If your SaaS system is going to be tested in a proof of concept (POC), be sure to put an agreement in place. A proof of concept (or POC) is an exercise in which you test the SaaS system to determine if it will work for your use case. Before engaging a new SaaS system into your company, you will almost always start with a POC.

The POC agreement would ideally restrict access to the SaaS in a test environment, disclaim any warranties and indemnities and require your customer to ensure that no confidential or personal data is processed while in the POC mode.

Do you need a SaaS agreement if you are using it for a proof of concept?

Some characteristics of a POC are:

  • The POC is almost always run in a “sandbox” or test environment. Since you are still testing, you wouldn’t want to run this in production where it could potentially break something.
  • You will likely use dummy data with a POC. This data could be completely made-up data, or a copy of your production data that has been treated to remove all sensitive information such as confidential information and personal information.
  • POCs tend to be short-term, usually from 1 to 3 months. POCs can be longer, but this is rare.

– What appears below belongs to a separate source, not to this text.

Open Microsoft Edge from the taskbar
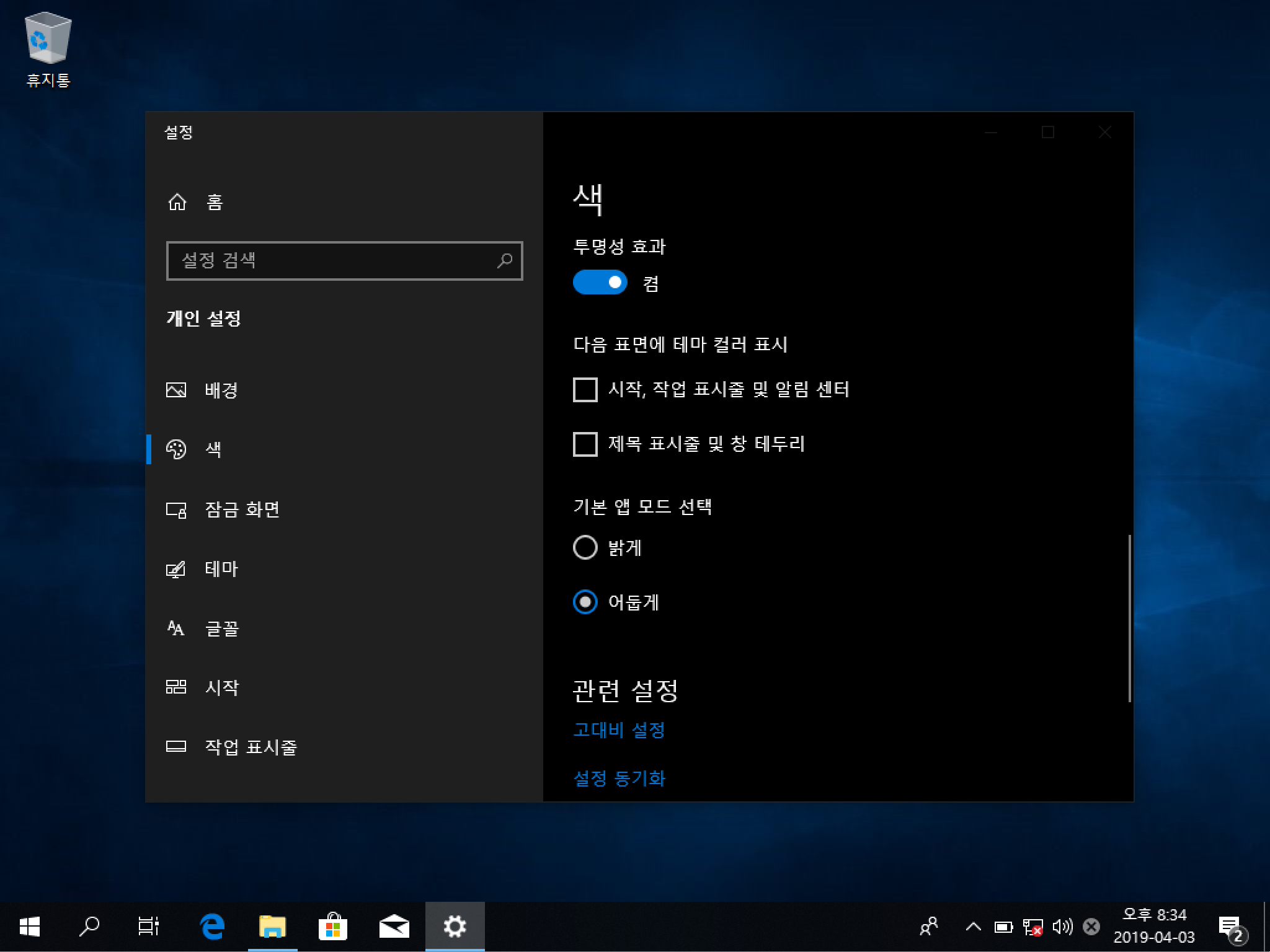Image resolution: width=1270 pixels, height=952 pixels. pos(213,927)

You should have an agreement for the POC, though this may not be a full-blown SaaS agreement. You will still need the right to access the SaaS system and want robust confidentiality obligations to protect any sensitive information you share with the supplier while testing the system. But POC agreements tend to be stripped down versions of the regular SaaS agreement.

A POC agreement will likely restrict access to only the test environment. Since the SaaS system is usually provided free or for a nominal fee, the POC agreement is unlikely to contain any warranties or indemnities and the supplier will likely disclaim all liability.

Importantly, since the POC is not expected to involve any “live” data, the agreement will likely not contain strong security obligations, nor will the supplier take on any liability for a security or data breach.

Given the limited protections in a typical POC agreement, you should ensure the proper guardrails are in place when running a SaaS system through a POC – for example, no access to production environment and use of test data.